Responding to the tweet, the French Ministry of Europe and Foreign Affairs on Sunday issued a statement, calling the minister’s remark “insulting […] blatant lies, loaded with an ideology of hatred and violence.”

The rather unceremonious statement asked Pakistan to “return to the path of dialogue based on respect.”

The publication later amended the article and issued a clarification stating that the law mentioned in the article applies to all children in France, not specifically Muslim children.

The embassy also sent a series of tweets to point out the mistakes in the article.

In response to the French envoy’s message, Mazari deleted her tweet and issued a clarification on Twitter and admitted her mistake. “The French Envoy to Pak sent me the following message and as the article I had cited has been corrected by the relevant publication, I have also deleted my tweet on the same,” she tweeted.

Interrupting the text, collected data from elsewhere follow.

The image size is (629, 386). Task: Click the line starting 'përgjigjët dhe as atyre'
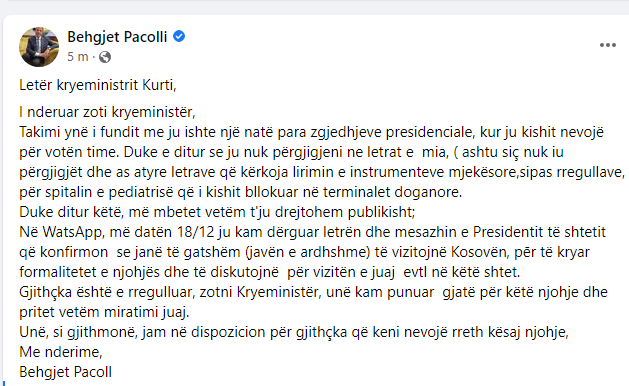tap(322, 172)
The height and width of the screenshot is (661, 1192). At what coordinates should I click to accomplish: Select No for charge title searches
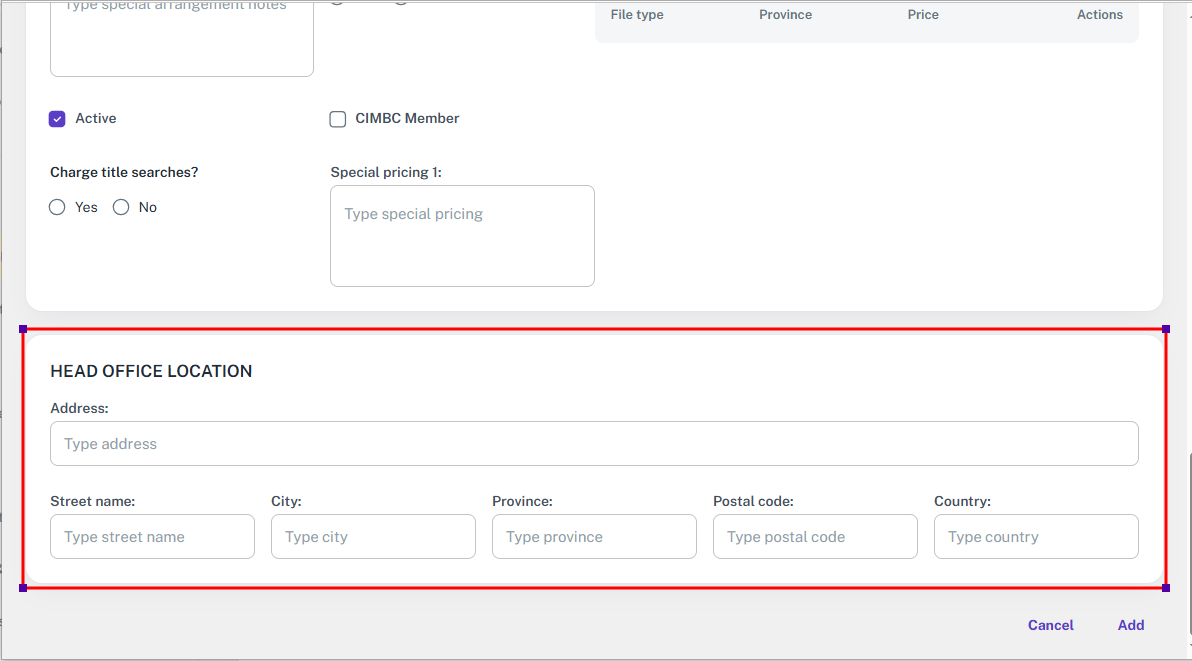click(x=121, y=207)
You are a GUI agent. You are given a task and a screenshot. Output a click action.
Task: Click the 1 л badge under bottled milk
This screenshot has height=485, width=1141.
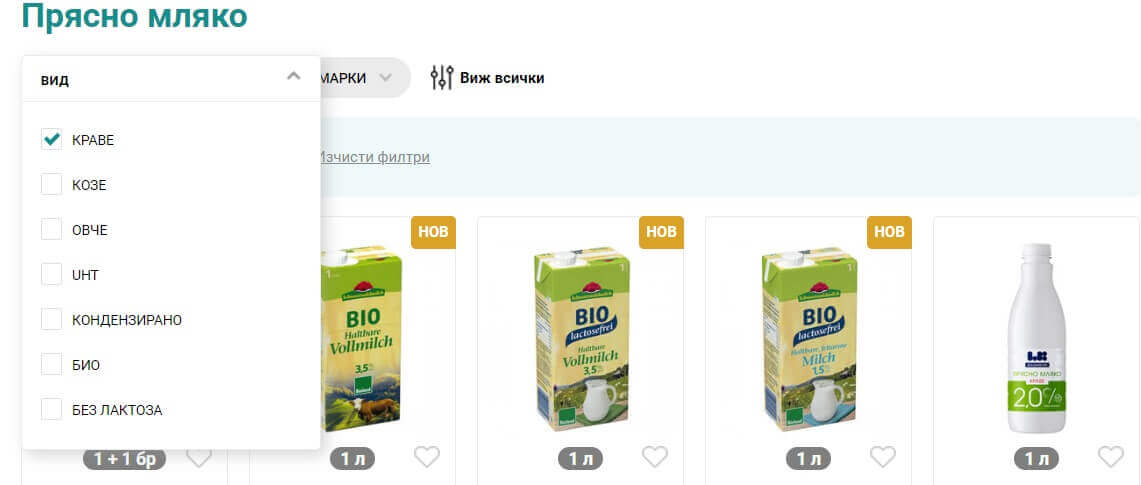tap(1036, 459)
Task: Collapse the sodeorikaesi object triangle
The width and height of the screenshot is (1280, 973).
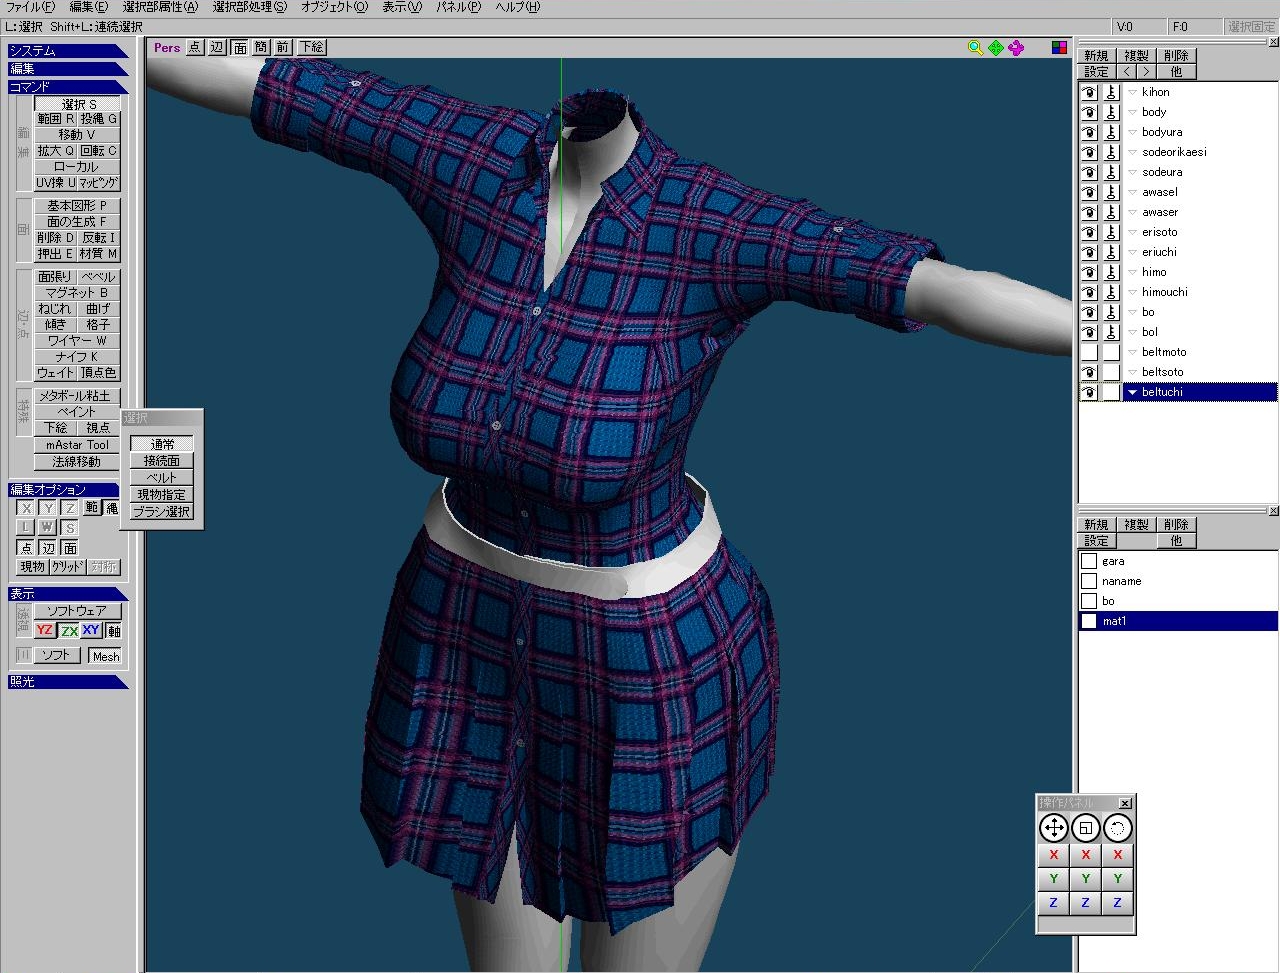Action: click(x=1132, y=152)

Responding to the minister’s tweet, the French Embassy thanked Mazari for the clarification and apology, and wrote that “freedom of expression and debates are essential in democracies, based on verified and accurate facts.”

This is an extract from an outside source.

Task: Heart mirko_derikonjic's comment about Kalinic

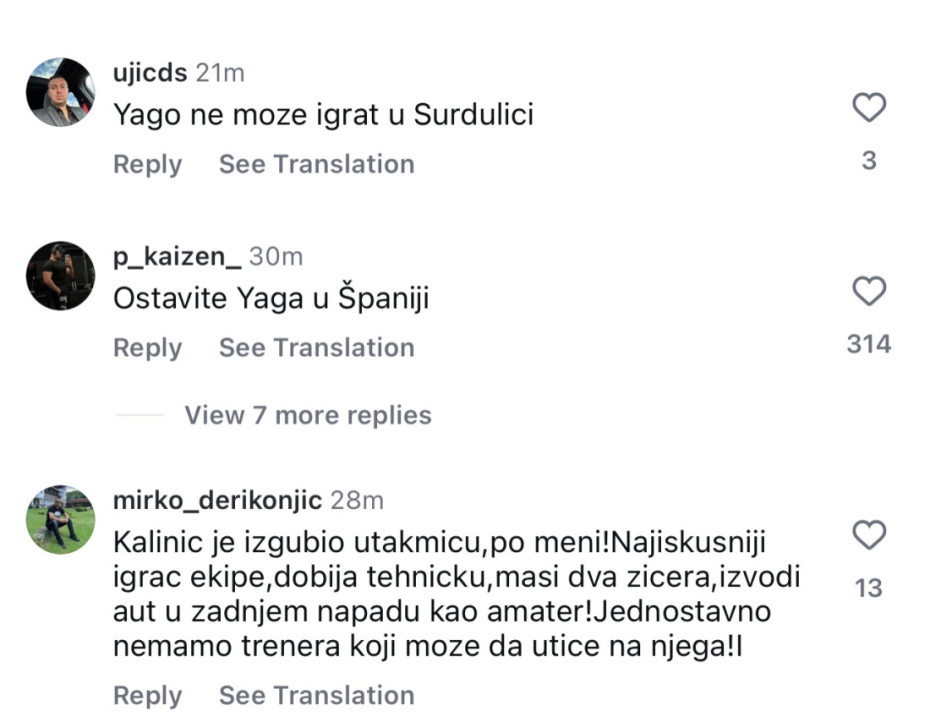Action: (869, 535)

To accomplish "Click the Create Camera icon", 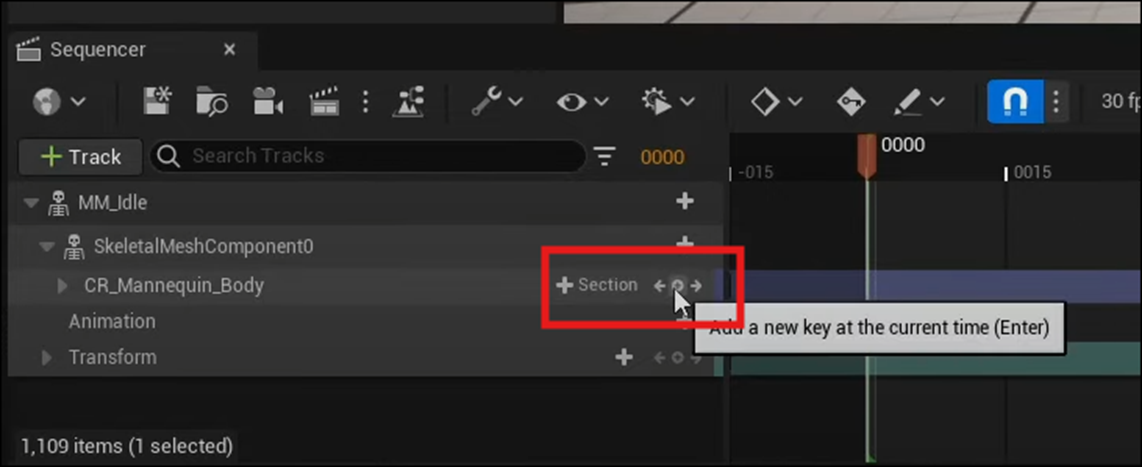I will pos(267,101).

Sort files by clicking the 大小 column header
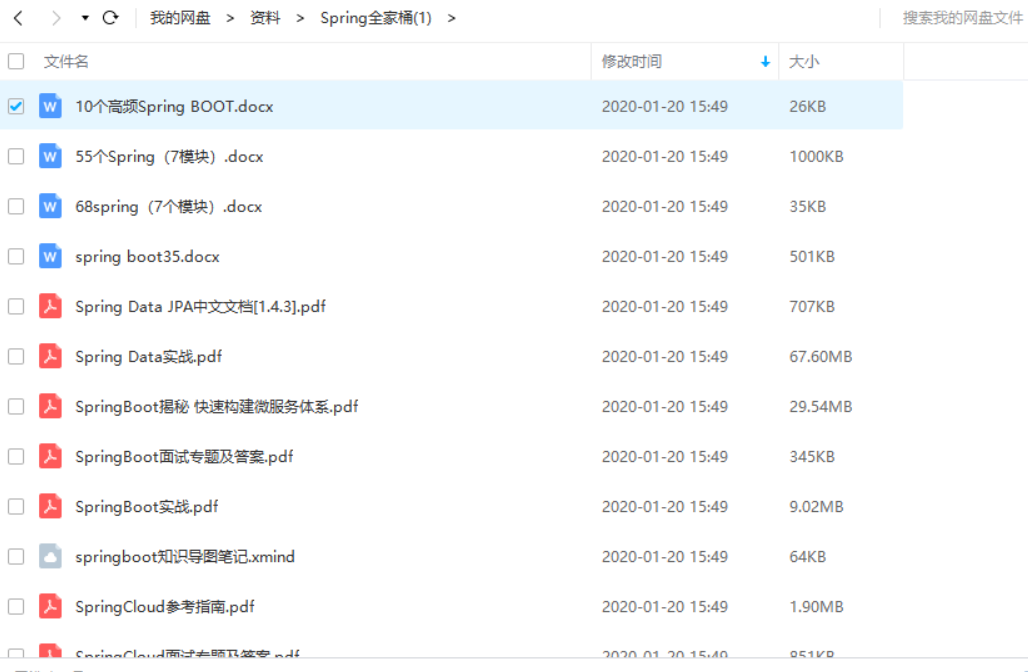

READ: ‘Stay out of our domestic affairs,’ French minister tells Pakistan and Turkey

Macron on Wednesday unveiled the bill and asked Muslim leaders in France to agree to its instructions as part of a broad clampdown on so-called “Islamic extremism”. He gave the French Council of the Muslim Faith 15 days to work with the interior ministry.

The bill includes measures which include: restrictions on home-schooling and harsher punishments for those who intimidate public officials on religious grounds; giving children an identification number under the law that would be used to ensure they are attending school and a ban on sharing the personal information of a person in a way that allows them to be located by people who want to harm them.

Parents who break the law could face up to six months in jail as well as large fines, it said.

The draft law — which Macron said will strengthen a 1905 law separating Church and state in France — will be discussed by the French cabinet on December 9.

The new bill comes on the heels of three separate instances of terrorism following the publication of blasphemous caricatures by Charlie Hebdo, a French satirical weekly best known for vulgar irreverence, and Macron’s insistence on defending the act in the name of freedom of expression.

Following the publication of these cartoons and Macron’s defense of it, relations between France and the Muslim world grew sour as tens of thousands of Muslims in several countries joined protests, burned effigies of Macron, chanted anti-French slogans and called for a boycott of French goods.